Case Example: Attorney Fees

Situation

Joanne is in her last year at Mulberry Performing Arts School, along with 200 other seniors. Recently, the school removed Photography from its course listing without explanation or fair notice to its students. In protest, the students collectively file a legal complaint to get the Photography course reinstated.

Settlement

After attending weeks of litigation proceedings, Mulberry Performing Arts School and the students reach an agreement: the Photography program will be reinstated into the course listing, effective immediately.

Solution

Though the students’ win did not involve a monetary award, their associated attorney’s fees were significant. As part of their settlement terms, Mulberry was ordered to cover the plaintiffs’ attorney’s fees. Plaintiff counsel, wanting to salvage as much of his fees as possible, reaches out to his Structured Settlement Broker to learn more about our NQA. In the end, the plaintiffs and the attorney agree to structure the contingency fees under the settlement agreement.

Why NQA?

Consistent cash flow from a trusted, highly rated carrier: Winning a large settlement can make a difference in an attorney’s life and business. By using Met Tower Life’s NQA, the student’s attorney can defer taxes2 and provide guaranteed cashflow1 for his firm. This is especially important in unpredictable financial markets.

Case Example: Contract Dispute

Situation

John, a city bus driver, fails to fully stop at an intersection and collides with another vehicle. The collision was minor; however, there were 20 passengers who incurred minor injuries. Seven of the injured passengers are represented by Attorney Heather Towne; the remaining 13 are represented by Attorney Richard Wright.

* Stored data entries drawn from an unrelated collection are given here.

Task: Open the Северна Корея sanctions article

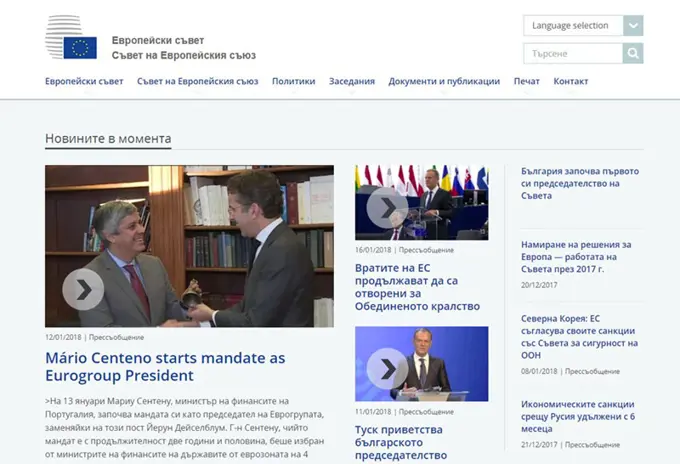Action: pos(573,332)
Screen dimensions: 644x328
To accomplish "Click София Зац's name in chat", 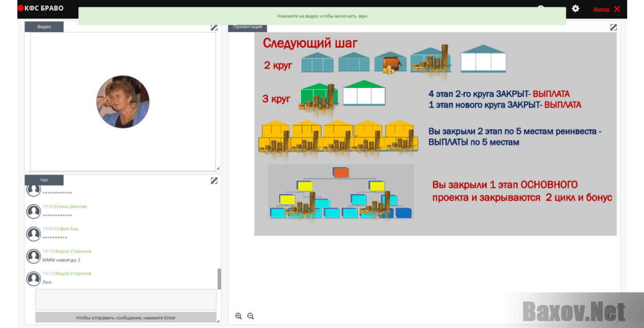I will click(67, 228).
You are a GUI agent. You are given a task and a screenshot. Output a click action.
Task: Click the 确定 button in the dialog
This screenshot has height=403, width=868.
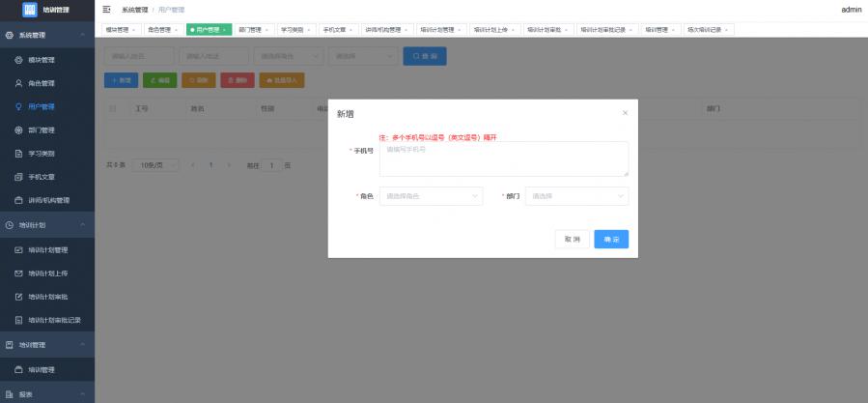click(x=611, y=239)
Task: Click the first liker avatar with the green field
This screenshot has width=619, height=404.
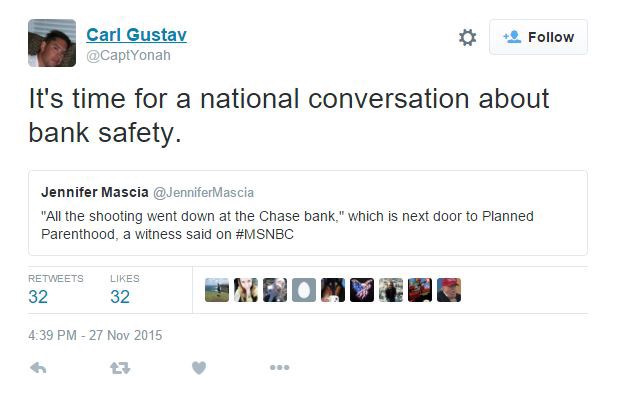Action: coord(217,290)
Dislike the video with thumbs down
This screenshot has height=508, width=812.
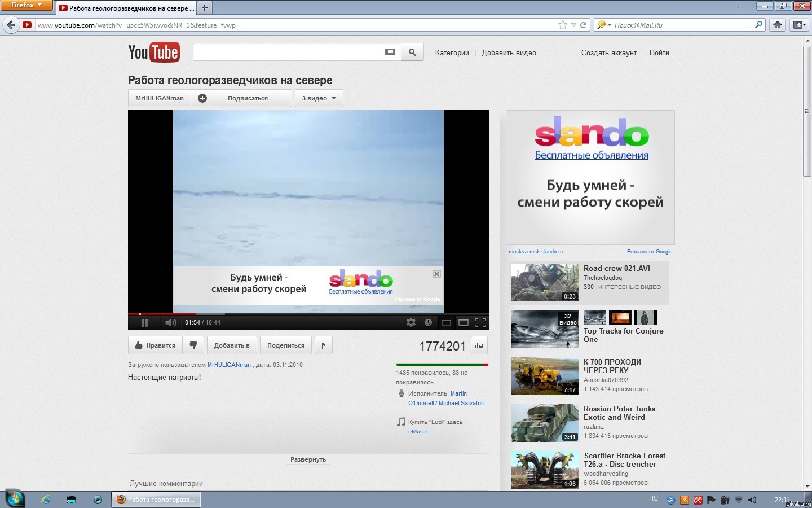point(193,345)
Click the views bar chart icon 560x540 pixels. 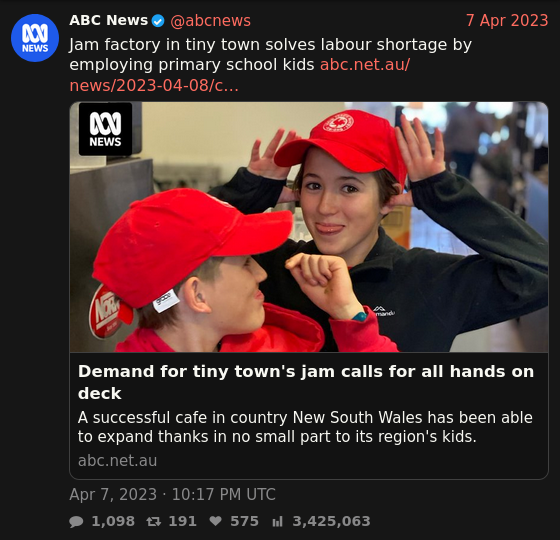(278, 521)
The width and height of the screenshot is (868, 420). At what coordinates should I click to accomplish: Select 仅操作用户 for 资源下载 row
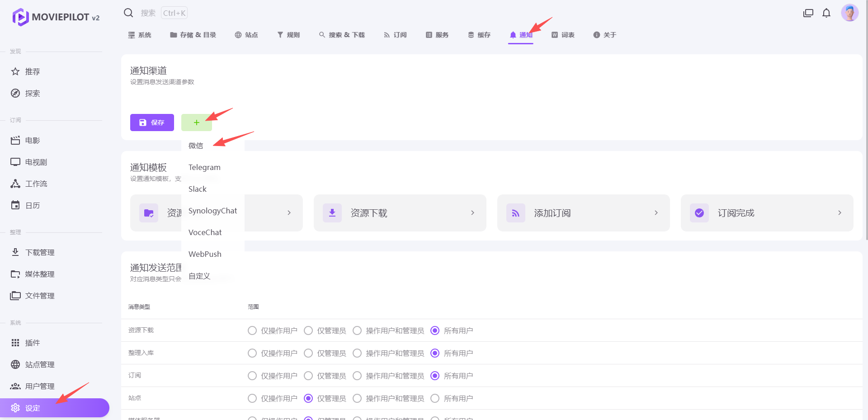point(252,330)
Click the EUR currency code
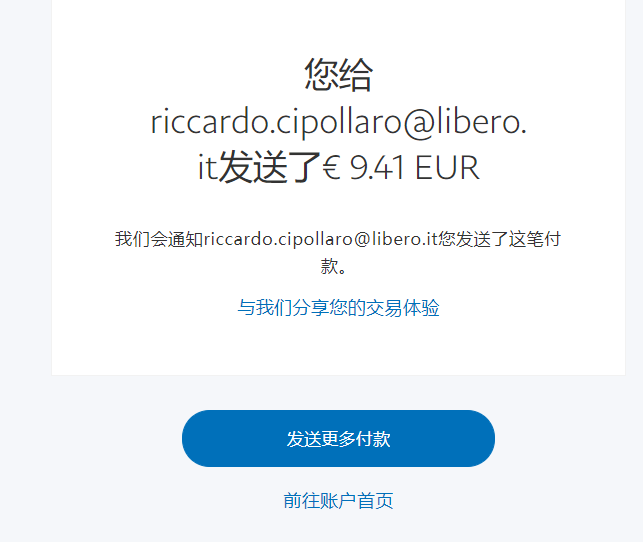The image size is (643, 542). pos(447,168)
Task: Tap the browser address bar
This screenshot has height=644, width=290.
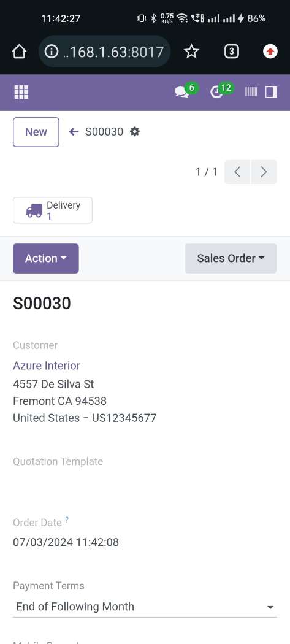Action: pos(105,52)
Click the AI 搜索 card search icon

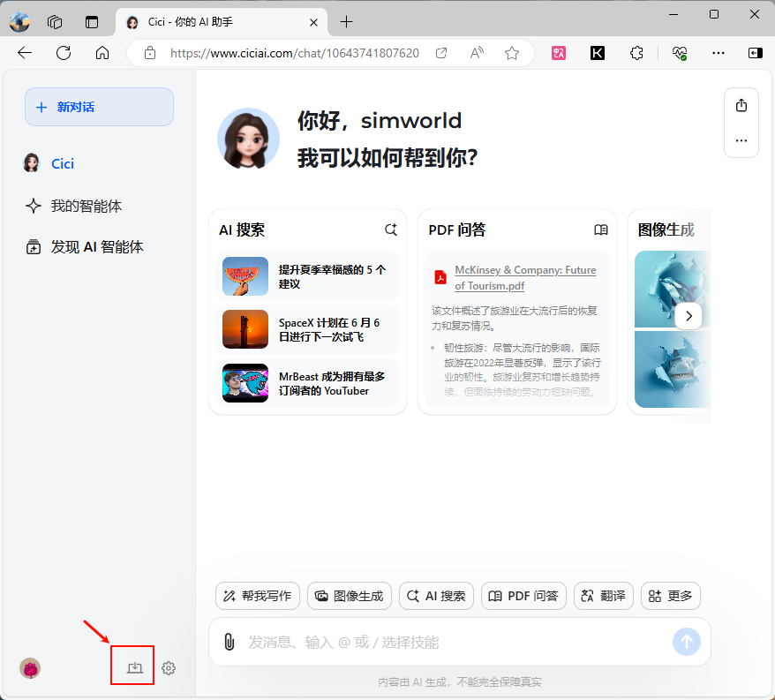click(390, 230)
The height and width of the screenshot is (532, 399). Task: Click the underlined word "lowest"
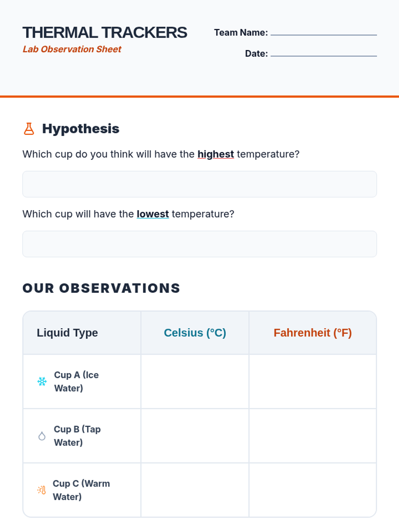click(x=153, y=214)
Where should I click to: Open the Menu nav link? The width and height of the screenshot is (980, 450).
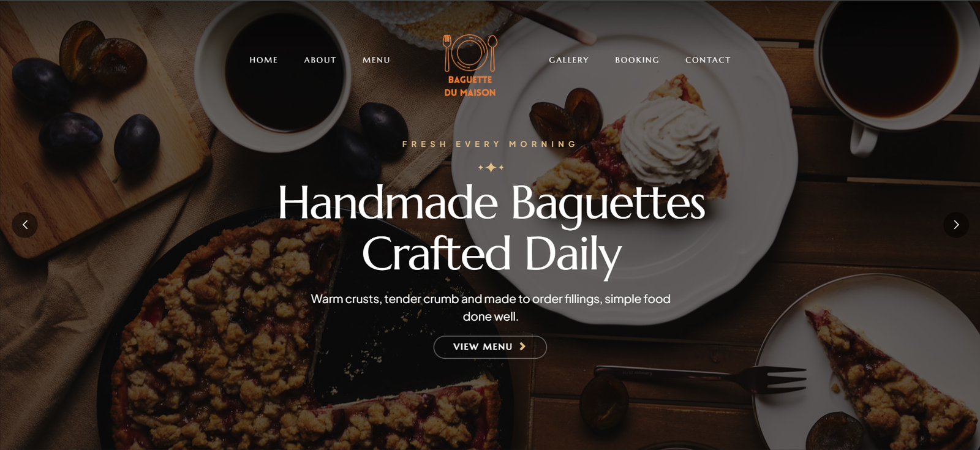(376, 60)
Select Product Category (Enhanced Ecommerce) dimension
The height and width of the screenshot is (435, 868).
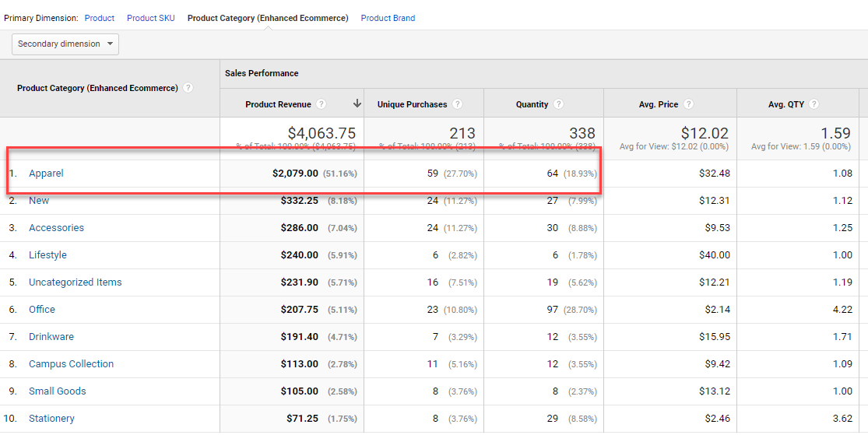(268, 18)
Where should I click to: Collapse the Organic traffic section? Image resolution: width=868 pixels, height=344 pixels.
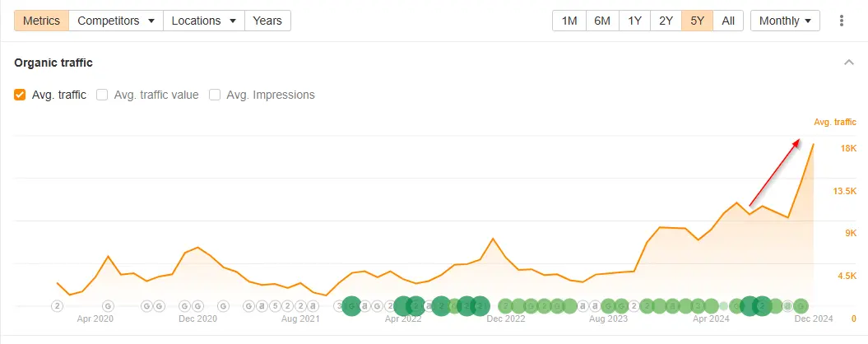[848, 63]
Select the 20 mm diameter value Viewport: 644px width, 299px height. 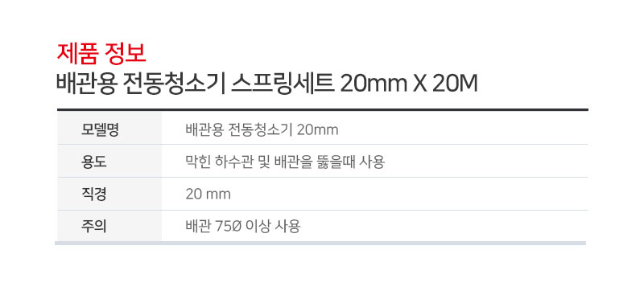click(208, 194)
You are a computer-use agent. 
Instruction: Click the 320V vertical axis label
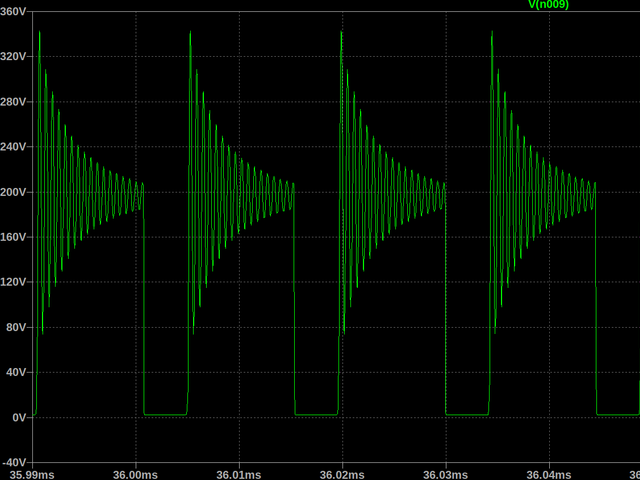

During the mediation, Wright disputes the initial plan of a 50/50 allocation split for their attorney fees. Further, both attorneys differ on how they prefer their individual fees be disbursed: Attorney Wright wants to structure his fees, while Attorney Towne has decided that a lump sum will best suit her needs.

Settlement

There is a two-part settlement.

  1. Injury Settlement
    The bus company and the 20 claimants agree to settle for $200,000. To resolve its own suit with the injured passengers and the allocation dispute amongst the attorneys, the bus company issues the total $200,000 to Attorney Towne who will be responsible for distributing the funds to each claimant. All claimants opt to receive their settlement awards in cash.
  2. Attorney Contract Dispute
    Then, the attorneys settle their own dispute by executing a separate settlement agreement with Attorney Towne now acting as the defendant and Attorney Wright, the claimant.

Solution

Both attorneys ultimately agree on the 65/35 allocation split of attorney fees. Towne takes her portion of the fees in upfront cash. Afterwards, Towne uses the remaining settlement proceeds that were originally allocated to Wright for his portion of the fees to fund an NQA that will issue annual payments to Wright over the next ten years.

Why NQA?

Consistent cash flow from a trusted, highly rated carrier: Winning a settlement can make a difference in an attorney’s life and business. By agreeing with Towne to purchase an NQA annuity through Met Tower Life, Wright will receive a steady stream of income immune to market volatility. This will help support his business for years beyond the settlement.